Bulls can be expected to put up a fight to defend the support zone. Note that heavy buying by DIIs during the week failed to prevent the index from touching a lower low. That is a clear indication that HNIs and small investors have joined FIIs in rushing through the exit door.

Stay calm and sit on the sidelines. If you have spare savings that you are waiting to invest, wait a little longer. The prudent thing to do would be to buy when the market is on the way up than when it is on the way down.

NSE Nifty index chart pattern

The weekly bar chart pattern of Nifty closed lower for the fourth straight week, touching a low of 10850 before bouncing up to close within the downward-sloping trading channel. The index closed below its 20 week EMA for the first time in 6 months.

Nifty closed above its 50 week EMA in long-term bull territory. Any further correction should get support from the zone between 10850 and 10550. In case the index falls below 10550, it can drop to test its Mar '18 low.

Weekly technical indicators have corrected overbought conditions and are showing downward momentum. MACD has crossed below its signal line and has fallen from its overbought zone. ROC has crossed below its 10 week MA and has dropped to its neutral zone. RSI and Slow stochastic have also dropped to their respective neutral zones.

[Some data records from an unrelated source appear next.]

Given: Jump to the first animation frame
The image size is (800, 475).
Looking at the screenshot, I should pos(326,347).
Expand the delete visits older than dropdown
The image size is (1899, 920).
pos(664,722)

Nifty's TTM P/E has come down to 26.44, but remains above its long-term average in overbought territory. The breadth indicator NSE TRIN (not shown) is falling in neutral zone, and can trigger a pullback.

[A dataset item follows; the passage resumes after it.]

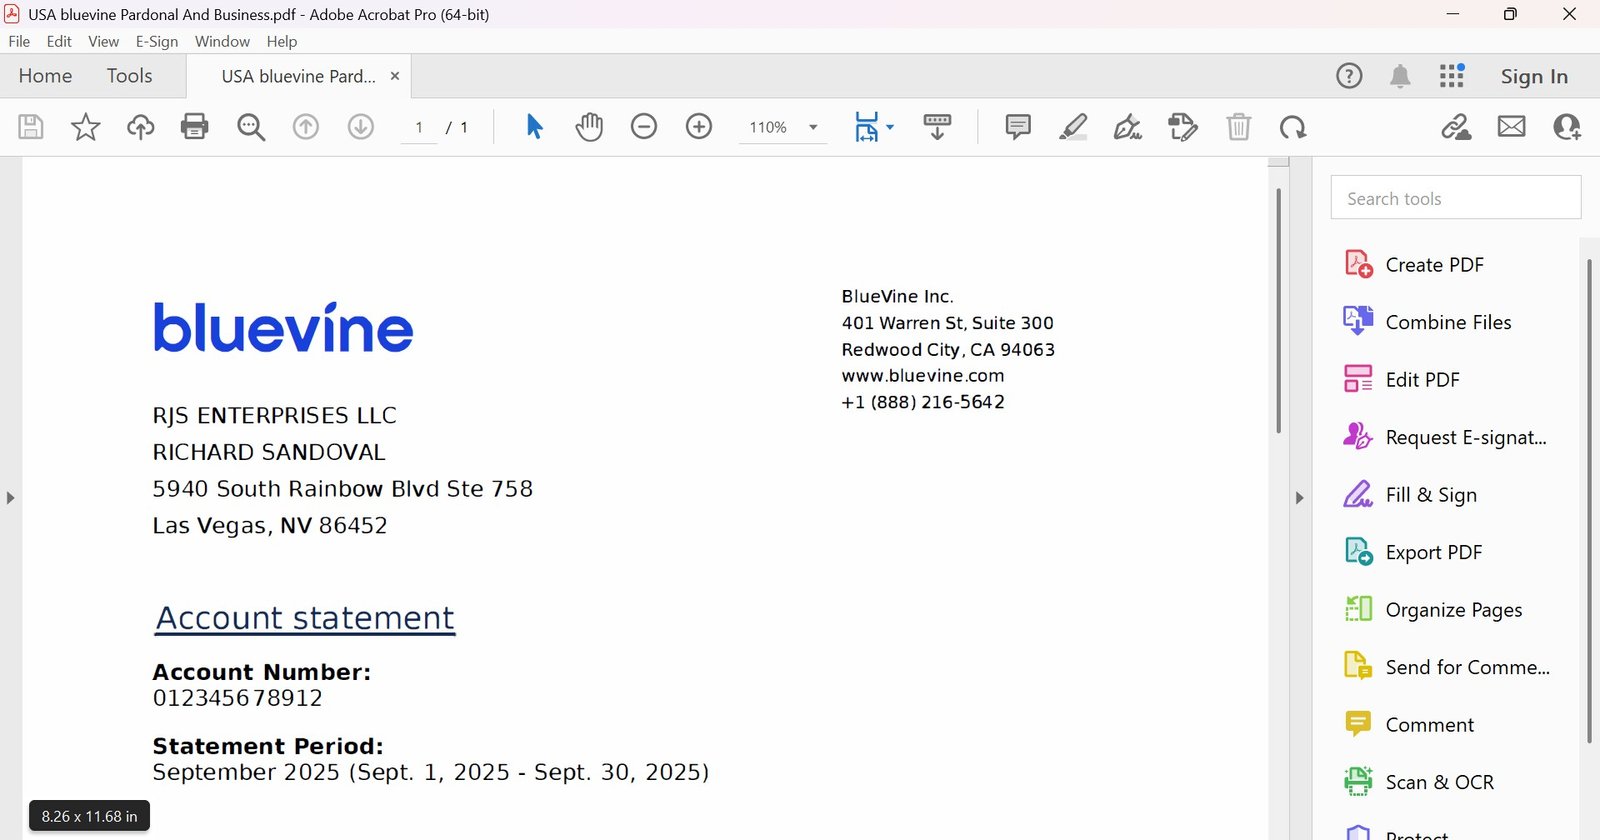Screen dimensions: 1600x840
Task: Switch to the Tools tab
Action: [129, 76]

Bottomline? The corrective downward moves on Sensex and Nifty charts have dropped near strong support zones. Technical bounces are likely, but bears may use them to sell again. Macro headwinds - like rising oil prices, a depreciating Rupee, widening trade and fiscal deficits, ongoing debt woes of IL&FS - remain concerns for bulls. Time to sit on the sidelines and wait for the indices to find bottoms.